What is being asked: Can you reproduce the entries below word for word, from the line containing "Select the 高一-2003班 tab" through the line containing "Looking at the screenshot, I should pos(69,386).", including both of those lines?

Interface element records
····················

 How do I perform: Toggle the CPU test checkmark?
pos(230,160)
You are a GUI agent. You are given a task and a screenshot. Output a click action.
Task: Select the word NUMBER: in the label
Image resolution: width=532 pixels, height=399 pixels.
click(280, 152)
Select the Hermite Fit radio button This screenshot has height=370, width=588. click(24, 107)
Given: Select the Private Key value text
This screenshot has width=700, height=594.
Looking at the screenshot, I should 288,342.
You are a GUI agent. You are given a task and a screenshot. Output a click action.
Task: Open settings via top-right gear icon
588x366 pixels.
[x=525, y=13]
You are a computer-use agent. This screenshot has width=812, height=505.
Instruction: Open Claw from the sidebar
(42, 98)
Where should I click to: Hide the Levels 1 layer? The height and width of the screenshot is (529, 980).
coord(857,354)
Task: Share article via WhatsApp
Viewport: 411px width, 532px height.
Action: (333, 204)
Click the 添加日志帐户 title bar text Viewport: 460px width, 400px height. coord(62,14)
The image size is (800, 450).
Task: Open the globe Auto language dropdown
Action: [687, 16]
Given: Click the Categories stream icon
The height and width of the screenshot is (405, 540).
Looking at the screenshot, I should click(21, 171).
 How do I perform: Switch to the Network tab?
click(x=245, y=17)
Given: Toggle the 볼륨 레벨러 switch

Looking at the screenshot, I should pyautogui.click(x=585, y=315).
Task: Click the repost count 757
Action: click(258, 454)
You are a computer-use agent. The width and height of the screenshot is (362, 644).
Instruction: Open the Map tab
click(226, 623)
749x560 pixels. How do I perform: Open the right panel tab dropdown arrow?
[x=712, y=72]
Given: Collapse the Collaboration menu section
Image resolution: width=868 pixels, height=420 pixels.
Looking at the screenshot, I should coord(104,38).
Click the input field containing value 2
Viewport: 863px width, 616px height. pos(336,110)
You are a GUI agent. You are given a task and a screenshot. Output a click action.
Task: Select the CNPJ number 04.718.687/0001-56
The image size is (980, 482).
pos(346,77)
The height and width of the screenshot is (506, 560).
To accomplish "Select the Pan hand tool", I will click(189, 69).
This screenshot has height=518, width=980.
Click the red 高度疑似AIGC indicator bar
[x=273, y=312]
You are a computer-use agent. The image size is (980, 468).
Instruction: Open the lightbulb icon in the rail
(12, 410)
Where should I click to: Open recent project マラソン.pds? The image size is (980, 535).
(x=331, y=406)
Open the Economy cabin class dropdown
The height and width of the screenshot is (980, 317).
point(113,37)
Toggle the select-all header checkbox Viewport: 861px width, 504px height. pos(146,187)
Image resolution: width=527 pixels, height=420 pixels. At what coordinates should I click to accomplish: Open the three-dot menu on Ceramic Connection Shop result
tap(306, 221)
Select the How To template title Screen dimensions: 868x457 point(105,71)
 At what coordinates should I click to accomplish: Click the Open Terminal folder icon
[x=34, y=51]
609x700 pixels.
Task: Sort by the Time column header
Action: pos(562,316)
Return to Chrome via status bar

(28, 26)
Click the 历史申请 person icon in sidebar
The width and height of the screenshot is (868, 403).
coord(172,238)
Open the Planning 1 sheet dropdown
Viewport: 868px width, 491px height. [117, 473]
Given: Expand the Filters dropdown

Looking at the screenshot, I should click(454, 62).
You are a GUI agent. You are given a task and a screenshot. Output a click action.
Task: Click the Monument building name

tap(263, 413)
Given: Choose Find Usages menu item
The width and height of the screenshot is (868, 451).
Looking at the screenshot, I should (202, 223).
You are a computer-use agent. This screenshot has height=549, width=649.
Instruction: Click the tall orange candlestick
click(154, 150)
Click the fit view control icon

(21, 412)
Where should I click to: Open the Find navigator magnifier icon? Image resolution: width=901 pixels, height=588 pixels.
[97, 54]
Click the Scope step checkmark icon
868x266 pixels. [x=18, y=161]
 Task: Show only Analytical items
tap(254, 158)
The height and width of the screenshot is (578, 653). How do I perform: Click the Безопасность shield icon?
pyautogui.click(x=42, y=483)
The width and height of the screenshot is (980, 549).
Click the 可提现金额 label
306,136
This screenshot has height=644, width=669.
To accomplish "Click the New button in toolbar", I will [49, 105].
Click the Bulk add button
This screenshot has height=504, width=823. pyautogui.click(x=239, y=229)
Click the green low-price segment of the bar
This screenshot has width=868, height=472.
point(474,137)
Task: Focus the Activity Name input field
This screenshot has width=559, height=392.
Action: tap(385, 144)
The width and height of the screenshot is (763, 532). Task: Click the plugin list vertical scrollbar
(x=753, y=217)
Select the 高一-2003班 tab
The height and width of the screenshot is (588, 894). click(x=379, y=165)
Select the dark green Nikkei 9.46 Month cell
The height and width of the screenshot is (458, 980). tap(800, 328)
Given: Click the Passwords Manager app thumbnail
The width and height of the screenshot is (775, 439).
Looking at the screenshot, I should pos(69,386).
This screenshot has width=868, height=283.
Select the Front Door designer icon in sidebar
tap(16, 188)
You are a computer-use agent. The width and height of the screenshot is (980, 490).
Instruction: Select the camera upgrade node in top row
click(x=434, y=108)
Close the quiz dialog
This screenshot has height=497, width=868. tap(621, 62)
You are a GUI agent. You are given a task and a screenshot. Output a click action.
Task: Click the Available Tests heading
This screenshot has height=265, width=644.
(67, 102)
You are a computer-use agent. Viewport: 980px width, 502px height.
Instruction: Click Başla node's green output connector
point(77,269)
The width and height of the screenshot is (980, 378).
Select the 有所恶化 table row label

····················

Exercise solution:
Select the 高一-2003班 tab
The height and width of the screenshot is (588, 894). click(x=379, y=165)
Select the dark green Nikkei 9.46 Month cell
The height and width of the screenshot is (458, 980). tap(800, 328)
Given: Click the Passwords Manager app thumbnail
The width and height of the screenshot is (775, 439).
Looking at the screenshot, I should pos(69,386).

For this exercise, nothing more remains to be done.